Job: Pull out every line of the data below that has the word "http" in it.

Excerpted records:

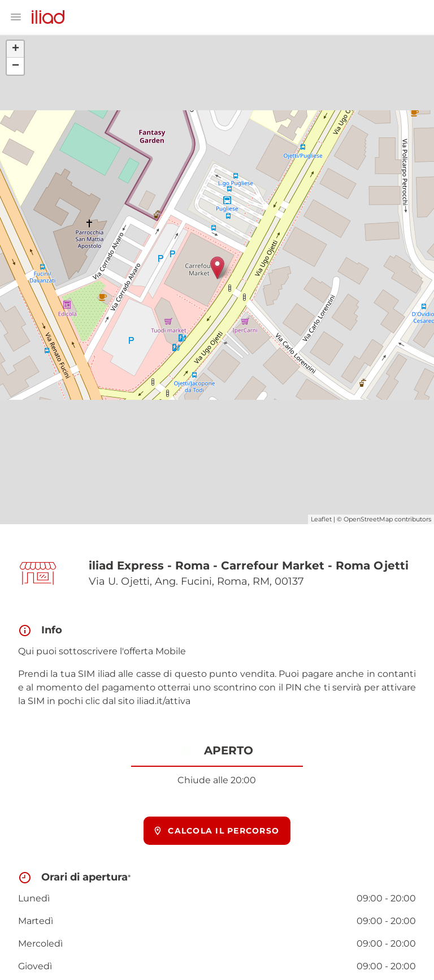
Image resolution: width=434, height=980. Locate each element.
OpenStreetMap (368, 519)
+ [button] (15, 49)
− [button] (15, 66)
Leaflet (321, 519)
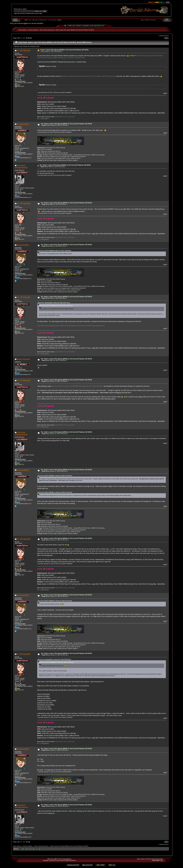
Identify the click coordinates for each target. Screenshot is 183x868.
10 (24, 38)
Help (74, 26)
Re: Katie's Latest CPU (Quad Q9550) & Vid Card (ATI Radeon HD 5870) (66, 124)
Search (79, 26)
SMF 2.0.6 (50, 859)
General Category (33, 30)
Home (70, 26)
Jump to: (16, 849)
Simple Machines (67, 859)
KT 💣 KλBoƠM (23, 51)
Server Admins (22, 30)
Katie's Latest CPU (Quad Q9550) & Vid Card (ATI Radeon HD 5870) (75, 30)
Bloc (162, 860)
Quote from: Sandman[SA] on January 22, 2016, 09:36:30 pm (54, 659)
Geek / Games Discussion (47, 30)
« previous (161, 35)
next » (167, 35)
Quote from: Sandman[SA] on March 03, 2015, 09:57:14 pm (54, 303)
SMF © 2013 (57, 859)
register (24, 9)
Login (92, 26)
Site (102, 26)
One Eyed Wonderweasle (21, 166)
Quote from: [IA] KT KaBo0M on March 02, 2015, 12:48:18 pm (54, 251)
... (22, 38)
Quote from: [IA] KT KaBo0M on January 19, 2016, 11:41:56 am (55, 476)
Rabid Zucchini (23, 359)
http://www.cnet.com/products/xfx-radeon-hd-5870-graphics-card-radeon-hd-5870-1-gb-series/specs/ (71, 326)
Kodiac (59, 20)
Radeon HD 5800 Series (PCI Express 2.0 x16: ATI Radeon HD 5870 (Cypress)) (89, 76)
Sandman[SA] (23, 124)
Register (97, 26)
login (19, 9)
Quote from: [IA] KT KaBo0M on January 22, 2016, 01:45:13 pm (55, 601)
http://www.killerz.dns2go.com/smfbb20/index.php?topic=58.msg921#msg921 (77, 386)
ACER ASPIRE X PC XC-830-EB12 (64, 117)
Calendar (85, 26)
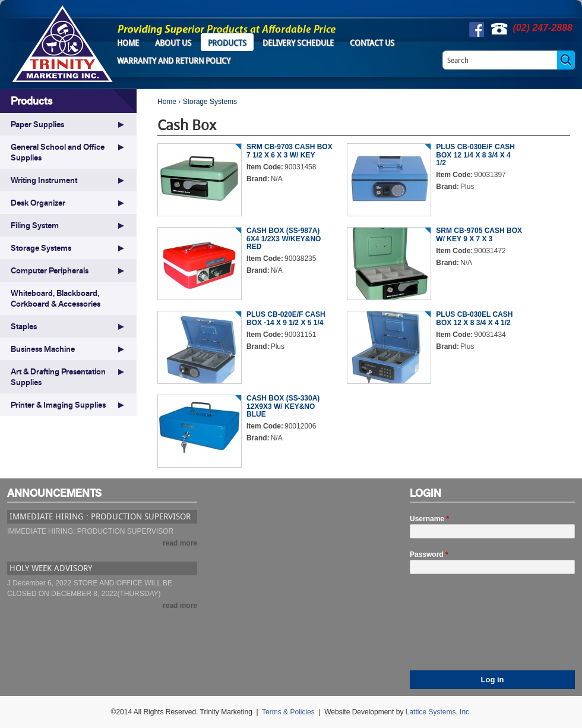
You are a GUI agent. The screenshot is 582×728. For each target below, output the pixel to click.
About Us (173, 43)
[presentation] (458, 628)
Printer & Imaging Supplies (58, 405)
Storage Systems (210, 102)
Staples (24, 326)
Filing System (34, 225)
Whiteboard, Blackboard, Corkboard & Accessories (55, 298)
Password (429, 554)
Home (128, 43)
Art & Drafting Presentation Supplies (58, 377)
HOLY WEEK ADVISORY (50, 568)
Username (429, 519)
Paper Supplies (37, 124)
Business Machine (43, 349)
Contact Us (372, 43)
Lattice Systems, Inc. (438, 712)
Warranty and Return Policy (173, 61)
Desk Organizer (38, 203)
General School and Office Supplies (58, 152)
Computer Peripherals (49, 270)
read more (180, 543)
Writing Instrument (44, 180)
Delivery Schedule (298, 43)
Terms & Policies (288, 712)
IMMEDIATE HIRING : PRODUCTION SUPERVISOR (100, 516)
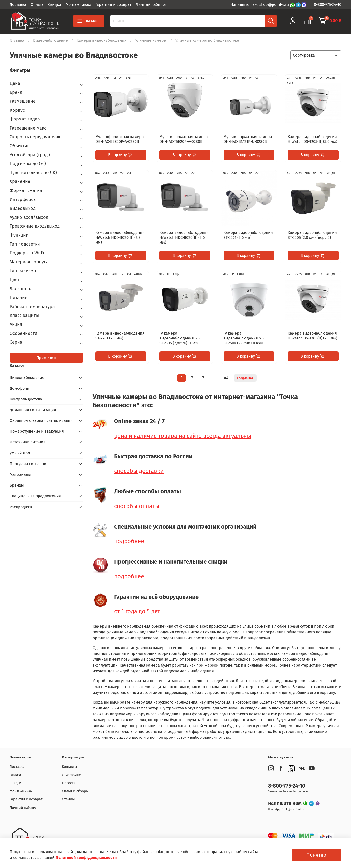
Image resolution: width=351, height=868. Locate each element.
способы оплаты (137, 506)
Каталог (89, 21)
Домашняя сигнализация (33, 410)
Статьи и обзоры (75, 791)
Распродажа (21, 507)
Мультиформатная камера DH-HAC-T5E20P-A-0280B (184, 139)
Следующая (245, 378)
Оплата (37, 4)
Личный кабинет (151, 4)
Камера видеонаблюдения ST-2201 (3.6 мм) (248, 235)
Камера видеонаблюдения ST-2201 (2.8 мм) (120, 336)
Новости (69, 783)
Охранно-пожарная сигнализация (41, 421)
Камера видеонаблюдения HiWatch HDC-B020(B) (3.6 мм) (184, 237)
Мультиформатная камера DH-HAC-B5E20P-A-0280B (120, 139)
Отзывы (68, 799)
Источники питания (28, 442)
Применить (46, 358)
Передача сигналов (28, 464)
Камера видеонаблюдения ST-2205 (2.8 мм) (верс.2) (312, 235)
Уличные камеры (151, 40)
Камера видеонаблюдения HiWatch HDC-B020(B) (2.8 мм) (120, 237)
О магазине (71, 775)
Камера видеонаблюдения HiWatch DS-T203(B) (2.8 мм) (312, 336)
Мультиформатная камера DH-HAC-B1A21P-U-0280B (248, 139)
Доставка (18, 4)
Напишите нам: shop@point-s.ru (260, 4)
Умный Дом (20, 453)
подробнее (129, 541)
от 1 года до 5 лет (137, 611)
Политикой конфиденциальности (86, 858)
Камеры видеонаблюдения (101, 40)
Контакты (69, 767)
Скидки (55, 4)
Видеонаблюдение (50, 40)
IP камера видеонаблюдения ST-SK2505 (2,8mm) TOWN (180, 338)
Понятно (316, 855)
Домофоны (20, 389)
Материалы (20, 474)
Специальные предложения (35, 496)
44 (226, 378)
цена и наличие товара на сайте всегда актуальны (183, 436)
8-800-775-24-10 (327, 4)
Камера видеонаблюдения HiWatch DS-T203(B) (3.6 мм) (312, 139)
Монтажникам (78, 4)
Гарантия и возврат (113, 4)
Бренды (17, 485)
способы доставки (139, 471)
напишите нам (285, 803)
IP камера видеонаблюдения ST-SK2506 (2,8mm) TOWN (244, 338)
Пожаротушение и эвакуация (37, 431)
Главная (17, 40)
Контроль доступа (26, 399)
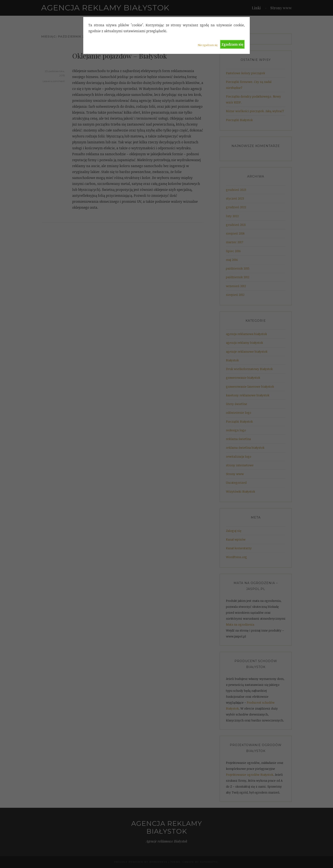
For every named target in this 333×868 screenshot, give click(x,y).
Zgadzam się (232, 44)
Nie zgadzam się (207, 45)
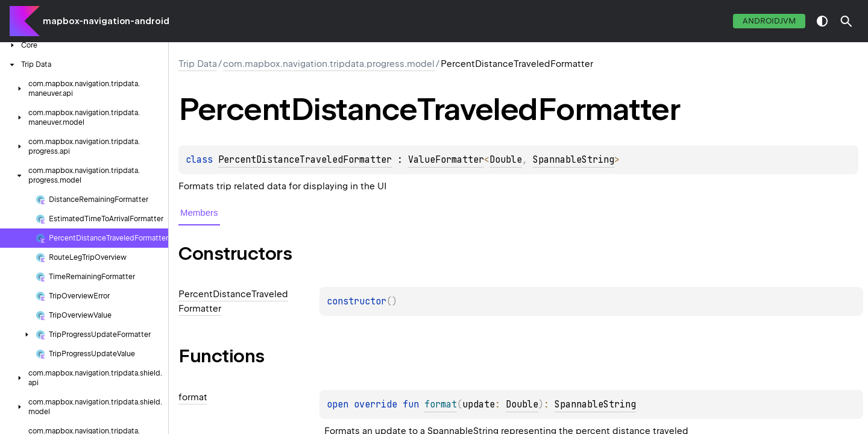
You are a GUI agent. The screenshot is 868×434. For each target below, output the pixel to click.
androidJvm (769, 20)
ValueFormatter (446, 160)
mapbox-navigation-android (106, 21)
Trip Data (198, 64)
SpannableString (573, 160)
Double (506, 160)
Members (199, 212)
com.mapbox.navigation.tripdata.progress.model (329, 64)
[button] (846, 21)
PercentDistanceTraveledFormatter (305, 160)
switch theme (822, 21)
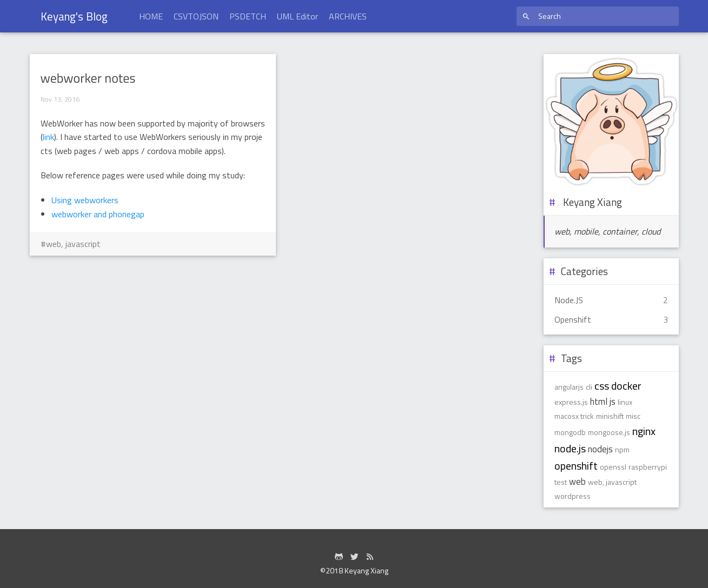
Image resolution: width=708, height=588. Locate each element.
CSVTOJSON (196, 16)
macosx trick (574, 416)
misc (633, 416)
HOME (151, 16)
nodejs (600, 449)
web (577, 482)
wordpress (572, 496)
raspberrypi (647, 466)
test (560, 482)
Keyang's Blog (74, 16)
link (48, 137)
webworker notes (88, 78)
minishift (610, 416)
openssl (613, 466)
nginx (644, 431)
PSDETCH (248, 16)
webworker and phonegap (98, 214)
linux (625, 402)
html (599, 402)
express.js (571, 402)
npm (622, 449)
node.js (570, 448)
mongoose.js (609, 432)
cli (589, 386)
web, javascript (73, 244)
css (601, 385)
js (612, 402)
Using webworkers (85, 200)
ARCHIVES (348, 16)
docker (626, 385)
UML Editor (297, 16)
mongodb (570, 432)
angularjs (569, 386)
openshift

Solution to this exercise:
http://www.cnet.com/products/xfx-radeon-hd-5870-graphics-card-radeon-hd-5870-1-gb-series/specs/ (71, 326)
http://www.killerz.dns2go.com/smfbb20/index.php?topic=58.msg921#msg921 (77, 386)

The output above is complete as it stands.